Les deuxièmes élections municipales organisées après la Libération ont lieu les 19 et 26 octobre 1947. Pour rappel : celles de mai 1945 ont vu arriver des électrices dans les bureaux de vote pour la première fois.
À Moulins, Maurice Tinland, RPF (Rassemblement pour la France), 32 ans, avocat, remplace Henri Gromolard maire depuis mai 1945. À Yzeure, c’est Claude Dussour (Entente républicaine indépendante), 58 ans, directeur du Crédit agricole et maire sortant, qui sort vainqueur du deuxième tour. Les deux hommes se connaissent notamment pour le pire. Ils ont en commun de douloureux souvenirs, encore récents. En effet, tous les deux ont été résistants et déportés pendant la guerre. Et ils font partie de la même association « Ceux de la Mal-Coiffée » fondée par Maurice Tinland.
En ce dimanche 26 octobre, le dépouillement vient de se terminer à Yzeure et le résultat est sans appel. La liste menée par Claude Dussour obtient les 23 sièges à pourvoir et la liste d’union républicaine et résistante de défense des intérêts d’Yzeure présentée par le Parti Communiste Français n’en obtient aucun.
Ça n’est pas une surprise dans un contexte politique défavorable au PCF, jusqu’alors premier parti de France. Ses ministres en font les frais en étant révoqués par le gouvernement Ramadier au mois de mai. Le récent parti gaulliste du Rassemblement Pour la France (RPF), quant à lui, se fait une place au soleil en menant une campagne rude contre les communistes. Il atteint 38% des suffrages et gagne de grandes villes comme Bordeaux, Rennes, Strasbourg, Paris. Toutefois, le PCF parvient à garder sa prédominance à gauche avec 30% des voix, principalement grâce à son implantation dans les communes ouvrières.
Yzeure n’échappe donc pas à cette recomposition politique qui explique les réactions exacerbées des participants au dépouillement.
Claude Dussour, réélu avec brio, tient à prévenir sa famille sans délai. Il choisit de se déplacer jusque chez lui pour annoncer la bonne nouvelle. Alors qu’il est en train de mettre sa voiture en marche, une courte panne de courant se produit dans les bâtiments. Son moteur, grippé par le froid, peine à démarrer et fait entendre quelques explosions. Il n’en faut pas plus pour échauffer les esprits. Un membre du RPF s’empare du téléphone pour alerter la police. Pour lui, aucun doute, les communistes dépités ont coupé les fils électriques et tirent dans les volets bien décidés à faire la révolution.
On prévient monsieur le préfet déjà couché.
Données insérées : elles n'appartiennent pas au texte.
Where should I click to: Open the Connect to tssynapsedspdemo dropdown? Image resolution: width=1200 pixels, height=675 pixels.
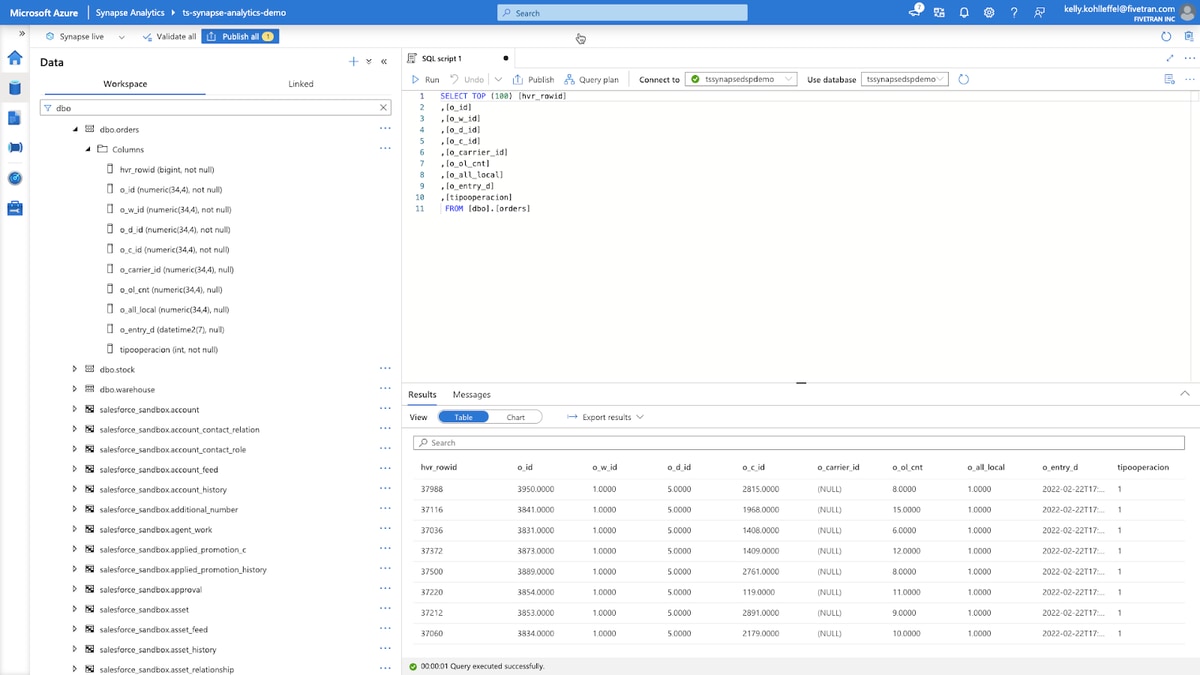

Aussitôt est ordonné le rassemblement de tous les policiers et gendarmes disponibles. Une avant-garde composée du commissaire et de six hommes de confiance est dépêchée au café, le seul encore ouvert, où les nouveaux élus fêtent la victoire. Claude Dussour, de retour et encore tout à sa satisfaction, ne s’attendait pas à un tel remue-ménage bien inutile et surtout ridicule.